*** Record excerpts Section Begins ***

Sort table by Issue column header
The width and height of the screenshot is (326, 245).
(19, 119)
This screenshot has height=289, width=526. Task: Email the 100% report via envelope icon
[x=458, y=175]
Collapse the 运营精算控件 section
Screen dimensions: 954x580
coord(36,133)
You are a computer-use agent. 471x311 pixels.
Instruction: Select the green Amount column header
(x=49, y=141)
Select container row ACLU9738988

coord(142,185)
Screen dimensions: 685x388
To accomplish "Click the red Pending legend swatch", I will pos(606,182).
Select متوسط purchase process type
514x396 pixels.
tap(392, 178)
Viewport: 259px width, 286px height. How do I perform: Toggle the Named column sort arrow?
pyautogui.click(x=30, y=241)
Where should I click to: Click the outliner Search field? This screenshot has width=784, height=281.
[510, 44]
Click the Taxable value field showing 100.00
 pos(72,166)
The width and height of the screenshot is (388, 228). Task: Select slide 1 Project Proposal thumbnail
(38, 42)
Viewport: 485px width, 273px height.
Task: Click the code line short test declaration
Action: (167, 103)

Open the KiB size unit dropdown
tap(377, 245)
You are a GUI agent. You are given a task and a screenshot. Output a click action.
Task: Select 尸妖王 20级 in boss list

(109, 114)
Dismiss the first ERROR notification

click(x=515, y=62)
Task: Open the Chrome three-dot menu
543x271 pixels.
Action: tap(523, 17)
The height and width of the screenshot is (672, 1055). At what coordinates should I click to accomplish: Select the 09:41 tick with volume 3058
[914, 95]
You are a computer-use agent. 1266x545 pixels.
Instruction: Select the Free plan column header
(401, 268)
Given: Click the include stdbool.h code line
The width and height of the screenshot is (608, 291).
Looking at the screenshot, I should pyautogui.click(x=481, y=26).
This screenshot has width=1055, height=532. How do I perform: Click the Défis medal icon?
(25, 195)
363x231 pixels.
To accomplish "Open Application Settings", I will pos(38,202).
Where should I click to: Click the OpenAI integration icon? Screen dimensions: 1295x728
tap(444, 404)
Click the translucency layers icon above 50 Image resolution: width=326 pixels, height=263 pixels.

*** Record excerpts Section Ends ***

Task prompt: Please reproduce exactly the lines from the first one of the records above through the line containing "363x231 pixels.", both included, and nothing else.

Exercise output:
Sort table by Issue column header
The width and height of the screenshot is (326, 245).
(19, 119)
This screenshot has height=289, width=526. Task: Email the 100% report via envelope icon
[x=458, y=175]
Collapse the 运营精算控件 section
Screen dimensions: 954x580
coord(36,133)
You are a computer-use agent. 471x311 pixels.
Instruction: Select the green Amount column header
(x=49, y=141)
Select container row ACLU9738988

coord(142,185)
Screen dimensions: 685x388
To accomplish "Click the red Pending legend swatch", I will pos(606,182).
Select متوسط purchase process type
514x396 pixels.
tap(392, 178)
Viewport: 259px width, 286px height. How do I perform: Toggle the Named column sort arrow?
pyautogui.click(x=30, y=241)
Where should I click to: Click the outliner Search field? This screenshot has width=784, height=281.
[510, 44]
Click the Taxable value field showing 100.00
 pos(72,166)
The width and height of the screenshot is (388, 228). Task: Select slide 1 Project Proposal thumbnail
(38, 42)
Viewport: 485px width, 273px height.
Task: Click the code line short test declaration
Action: (167, 103)

Open the KiB size unit dropdown
tap(377, 245)
You are a GUI agent. You are given a task and a screenshot. Output a click action.
Task: Select 尸妖王 20级 in boss list

(109, 114)
Dismiss the first ERROR notification

click(x=515, y=62)
Task: Open the Chrome three-dot menu
543x271 pixels.
Action: tap(523, 17)
The height and width of the screenshot is (672, 1055). At what coordinates should I click to accomplish: Select the 09:41 tick with volume 3058
[914, 95]
You are a computer-use agent. 1266x545 pixels.
Instruction: Select the Free plan column header
(401, 268)
Given: Click the include stdbool.h code line
The width and height of the screenshot is (608, 291).
Looking at the screenshot, I should pyautogui.click(x=481, y=26).
This screenshot has width=1055, height=532. How do I perform: Click the Défis medal icon?
(25, 195)
363x231 pixels.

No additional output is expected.